# Office 2007 verweigert grundlos SP2 Installation



## B1gD4ddy (28. April 2009)

N'Abend Community,

habe gerade von Computerbase das neue SP2 für Office 2007 gezogen,
ausgeführt und dann der Fehler, der etwa so aussah:

"Update Erkennung fehlgeschlagen,
dies ist möglicherweise auf eine beschädigte Installations Datenbank zurückzuführen."

Es kann allerdings nichts beschädigt sein,
Office wurde vor Monaten ordnungsgemäß installatiert,
und das komplette Office Paket funktioniert ohne Fehler oder sonstige Auffälligkeiten.

Kann mir jemand helfen?


Achja, OS ist Vista 64



MfG
B1gD4ddy


----------



## highspeedpingu (28. April 2009)

Da steht was drüber...
(bis unten lesen)

Problembehandlung bei der Aktualisierung Ihrer Office-Installation über die Office Update-Website


----------



## B1gD4ddy (29. April 2009)

Finde keinen OfficeUpdate11 oder 12 Ordner zum löschen unter Vista.

MfG
B1gD4ddy


----------



## Michael46 (30. April 2009)

*Hallo,*

*eine Zusatzinfo von der MS-Website *
*"Hinweis:* Nachdem Sie Office Update von der Office Update Website aktualisiert haben, wird der Ordner C:\Programme\OfficeUpdate11 entfernt. Stattdessen wird der Ordner OfficeUpdate12 im lokalen Pfad %appdata% erstellt. Für das neueste Office Update, wird der Ordner OfficeUpdate12 benutzt."

Bei mir war unter XP SP3 der Ordner OfficeUpdate12 im Pfad C:\Dokumente und Einstellungen\"Benutzer ..."\Anwendungsdaten. Ein Löschen desselben hatte aber leider keine Auswirkung auf die Fehlermeldung.


----------



## boss3D (30. April 2009)

Warum hast du dir das Office SP2 nicht ganz normal über die Windows Update Funktion geholt? 

MfG, boss3D


----------



## Michael46 (30. April 2009)

Hallo boss3D,

über Windows Update wird bei mir bisher das Office2007 SP2 noch nicht angeboten.
Die Installation des SP1 hat auch offline funktioniert.


----------



## B1gD4ddy (1. Mai 2009)

Bei mir wird es per Windows Update net angeboten.


Mfg
B1gD4ddy


----------



## jetztaber (1. Mai 2009)

Dann schlag ich vor, dass Du diese Update Datenbank, also alles nach '\...' löschst:

C:\Windows\SoftwareDistribution\DataStore\...

Das hat zwar zur Folge, dass der Updateverlauf verschwindet, aber der hat meistens sowieso nur einen historischen Wert. Danach wird die Datenbank beim Neustart des Systems neu angelegt.


----------



## Michael46 (2. Mai 2009)

Der Vorschlag, den Zweig "DataStore" zu löschen und dann neu zu starten, brachte leider keine Lösung.

Quelldaten:
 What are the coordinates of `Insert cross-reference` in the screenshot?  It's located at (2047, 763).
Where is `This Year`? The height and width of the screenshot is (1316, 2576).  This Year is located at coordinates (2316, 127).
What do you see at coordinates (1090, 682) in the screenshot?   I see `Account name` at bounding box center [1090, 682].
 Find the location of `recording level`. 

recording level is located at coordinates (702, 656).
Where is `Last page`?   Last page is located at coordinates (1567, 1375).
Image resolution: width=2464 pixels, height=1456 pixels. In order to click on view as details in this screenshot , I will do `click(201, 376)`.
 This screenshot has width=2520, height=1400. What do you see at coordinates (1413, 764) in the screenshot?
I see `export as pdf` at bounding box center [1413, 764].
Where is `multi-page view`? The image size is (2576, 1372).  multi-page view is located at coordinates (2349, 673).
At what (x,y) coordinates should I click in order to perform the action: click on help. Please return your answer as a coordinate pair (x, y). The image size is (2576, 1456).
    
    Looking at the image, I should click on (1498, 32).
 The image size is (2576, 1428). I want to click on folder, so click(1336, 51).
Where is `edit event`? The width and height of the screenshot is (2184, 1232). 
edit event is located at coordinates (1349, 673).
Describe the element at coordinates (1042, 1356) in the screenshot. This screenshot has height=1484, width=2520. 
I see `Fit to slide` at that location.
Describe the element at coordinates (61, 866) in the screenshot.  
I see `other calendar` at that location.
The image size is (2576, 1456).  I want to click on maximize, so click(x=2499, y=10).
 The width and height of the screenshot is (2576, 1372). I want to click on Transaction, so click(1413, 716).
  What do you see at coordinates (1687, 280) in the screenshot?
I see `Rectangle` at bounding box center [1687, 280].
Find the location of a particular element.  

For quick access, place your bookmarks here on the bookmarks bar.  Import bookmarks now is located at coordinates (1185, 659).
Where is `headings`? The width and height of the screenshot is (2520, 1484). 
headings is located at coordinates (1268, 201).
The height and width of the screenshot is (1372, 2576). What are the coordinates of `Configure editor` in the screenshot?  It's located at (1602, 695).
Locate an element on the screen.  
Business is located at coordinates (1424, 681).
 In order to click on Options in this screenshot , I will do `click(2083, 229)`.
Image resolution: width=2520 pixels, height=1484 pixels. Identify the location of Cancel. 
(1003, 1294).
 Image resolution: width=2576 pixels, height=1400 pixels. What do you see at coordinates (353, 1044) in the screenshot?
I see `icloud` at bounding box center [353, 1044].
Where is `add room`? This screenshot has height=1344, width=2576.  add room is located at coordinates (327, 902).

**AUFGABENBESCHREIBUNG:**
Gib bitte den Abschnitt des Forenthreads beginnend mit „C:\Windows\SoftwareDistribution\DataStore\...“ und weiter bis „leider keine Lösung.“ wieder, und benenne dabei „Updateverlauf“ in „Update-Protokoll“ um.

**AUSGABE ZUR AUFGABE:**
C:\Windows\SoftwareDistribution\DataStore\...

Das hat zwar zur Folge, dass der Update-Protokoll verschwindet, aber der hat meistens sowieso nur einen historischen Wert. Danach wird die Datenbank beim Neustart des Systems neu angelegt.


----------



## Michael46 (2. Mai 2009)

Der Vorschlag, den Zweig "DataStore" zu löschen und dann neu zu starten, brachte leider keine Lösung.